«CHUTEIRAS PRETAS» é um espaço de Opinião do jornalista Pedro Jorge da Cunha. Um olhar assumidamente ingénuo sobre o fenómeno do futebol. Às quintas-feiras, de quinze em quinze dias. Pode seguir o autor no Twitter. Calce as «CHUTEIRAS PRETAS».

Há uma cena tão maravilhosa quanto perturbante no filme A Vida é Bela que não me sai da cabeça. Guido Orefice (Roberto Benigni) é levado com o filho Giosué (Giorgio Cantarini) pelos soldados da Alemanha Nazi para um comboio de mercadorias. Destino: um campo de concentração.

Quem viu o filme – se está a ler este texto e não o viu, por favor, aproveite o #FicaEmCasa e corrija assim que puder esse lapso – sabe que Guido usou os mais engenhosos, ternurentos e hilariantes argumentos para nunca deixar que Giosué soubesse o que se estava a passar.

Sim, havia uma II Guerra Mundial. Sim, a família Orefice era judaica e tinha sido identificada pelos vómitos do Terceiro Reich. Sim, Guido e Giosué iam ser transportados para um inominável centro de detenção.

E o que faz Guido, o pai, para a que o coração daquele menino de cinco/seis anos nada sofra, nada detete? Inventa um jogo e constrói uma narrativa de extraordinária humanidade e amor.

Para o pequeno Giosué, o objetivo é simples: chegar aos 100 pontos e ganhar um tanque de guerra. E é assim que pai e filho, de mão dada, entram no comboio da morte.

LISTAGEM DE DADOS —
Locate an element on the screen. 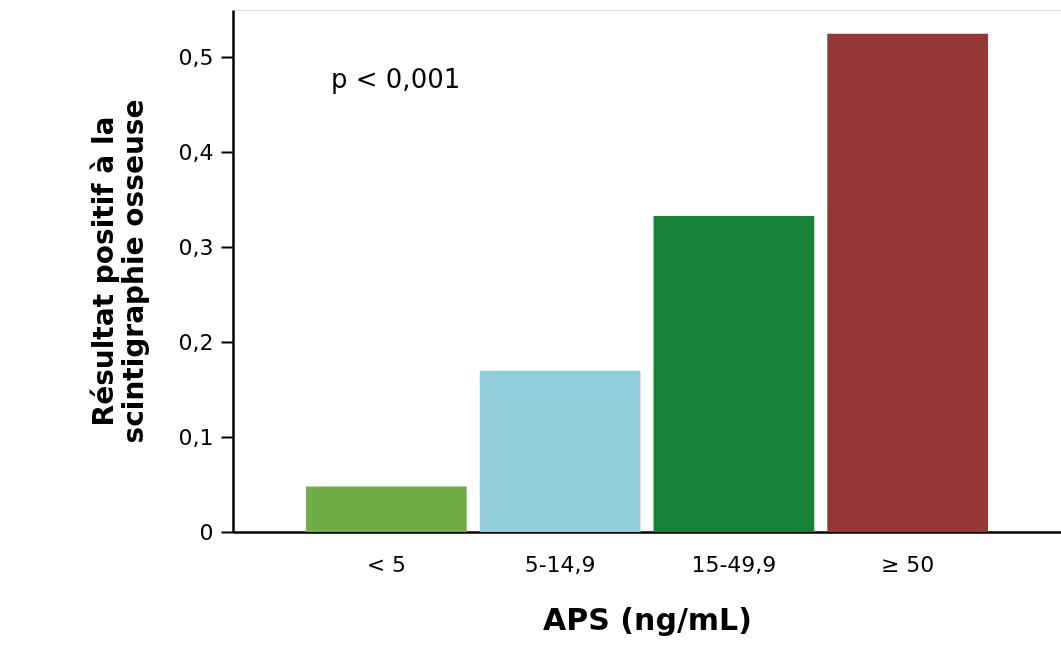 Image resolution: width=1061 pixels, height=669 pixels. x-tick-label: < 5 is located at coordinates (386, 564).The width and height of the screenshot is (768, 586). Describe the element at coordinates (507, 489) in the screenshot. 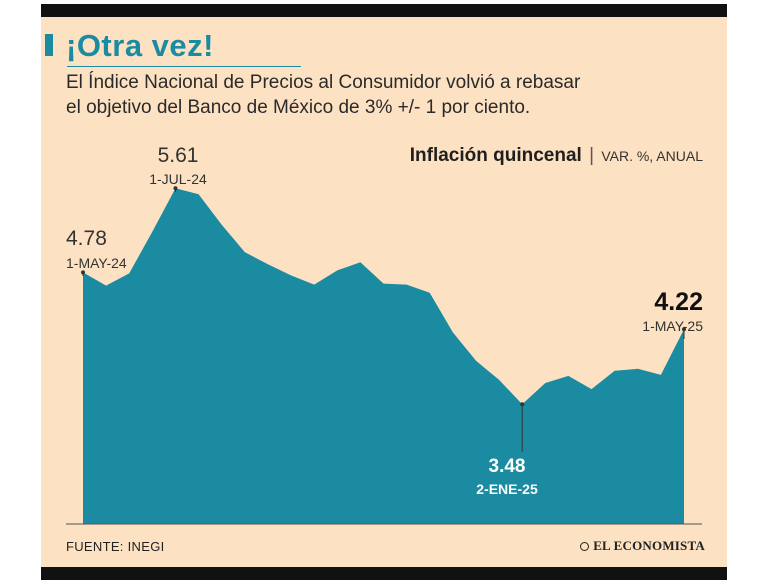

I see `annotation-date: 2-ENE-25` at that location.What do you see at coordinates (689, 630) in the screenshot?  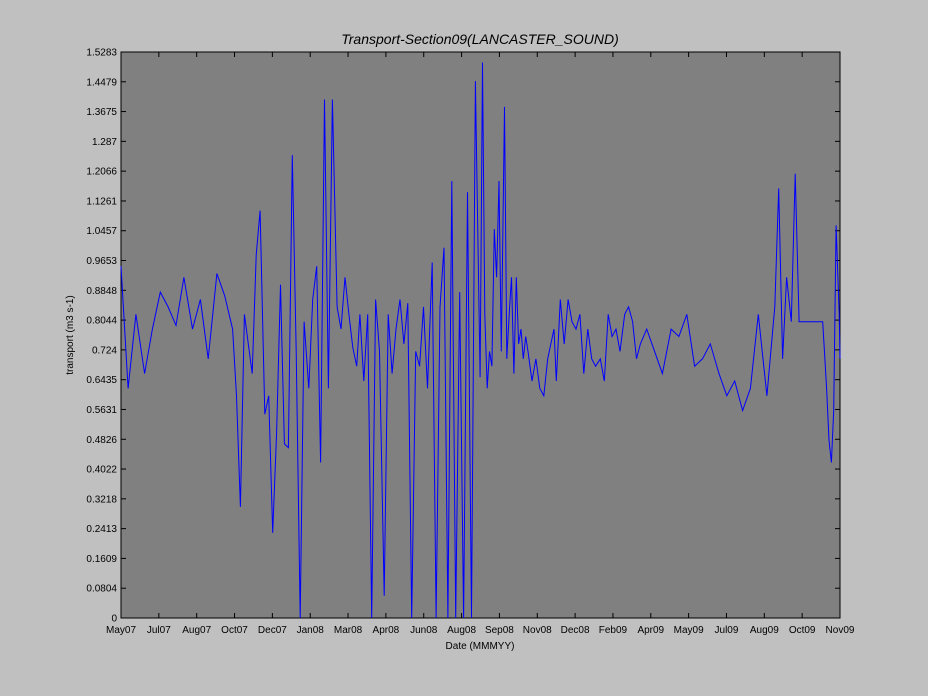 I see `x-tick-label: May09` at bounding box center [689, 630].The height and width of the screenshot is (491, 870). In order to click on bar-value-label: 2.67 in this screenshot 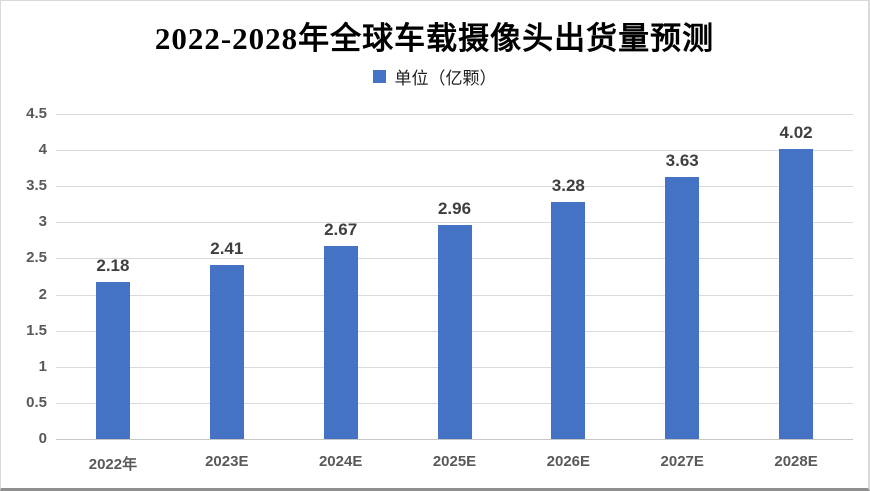, I will do `click(341, 230)`. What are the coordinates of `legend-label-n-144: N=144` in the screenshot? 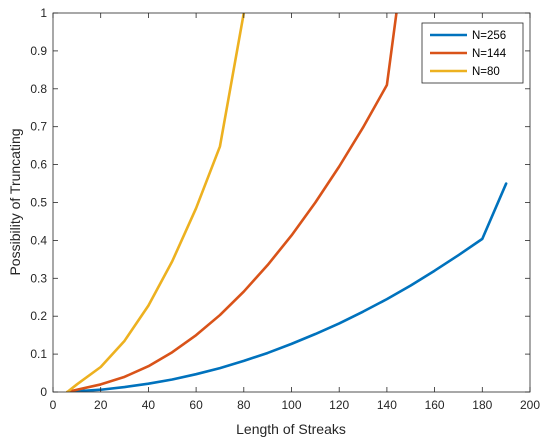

TAREFA 1 —
Responda com base na crónica sobre o filme A Vida é Bela:
(a) Em que dia da semana e com que periodicidade sai o espaço «CHUTEIRAS PRETAS»?
(b) Para onde levam os soldados Guido e Giosué, e qual é o destino?
(c) O que ganha Giosué se chegar aos 100 pontos?
TAREFA 2 — Continue a crónica sobre o filme A Vida é Bela a partir da última frase apresentada.
As linhas acima provêm de uma fonte diferente da do texto.

RESPOSTA ESCRITA 1 —
(a) Às quintas-feiras, de quinze em quinze dias.
(b) Para um comboio de mercadorias, com destino a um campo de concentração.
(c) Um tanque de guerra.

RESPOSTA ESCRITA 2 —
- ‘Nunca andaste de comboio, pois não? É fantástico! Toda a gente de pé, pertinho uns dos outros, e não há lugares sentados.’

- ‘Não há lugares sentados?’

- ‘Lugares sentados? Num comboio? Vê-se mesmo que nunca andaste de comboio. Não, toda a gente fica de pé, toda a gente apertada. Olha, esta é a nossa fila. Ei, ei, temos bilhetes, guardem espaço para nós!’

Um pai faz tudo por um filho. Faz tudo por quem ama, por quem pode. Nestes dias negros, podemos e devemos parar e refletir sobre tudo aquilo que temos por garantido. O mundo faz-nos falta e este mundo, com todas as suas imperfeições, está a ser colocado pela primeira vez em causa às nossas gerações.

A certeza do primeiro café e de sair de casa para o emprego; o privilégio de ver o mar e beber uma cerveja bem fresca; os nossos pais que nos telefonam e nos dizem para comermos bem e levarmos agasalhos; os nossos filhos que acordam aos berros, passam os dias aos berros e berram antes de dormir, mas que quando sorriem são capazes de nos deixar o coração aos pulos; chegar a casa e termos a mulher que amamos à nossa espera; marcar uma futebolada ou um ténis com os amigos de sempre. Que vida tão bela nós temos. Uma vida tantas vezes maltratada pela mesquinhez sem sentido, o ciúme, a imperfeição que vemos nos outros e que os outros vêem não se sabe bem como em nós.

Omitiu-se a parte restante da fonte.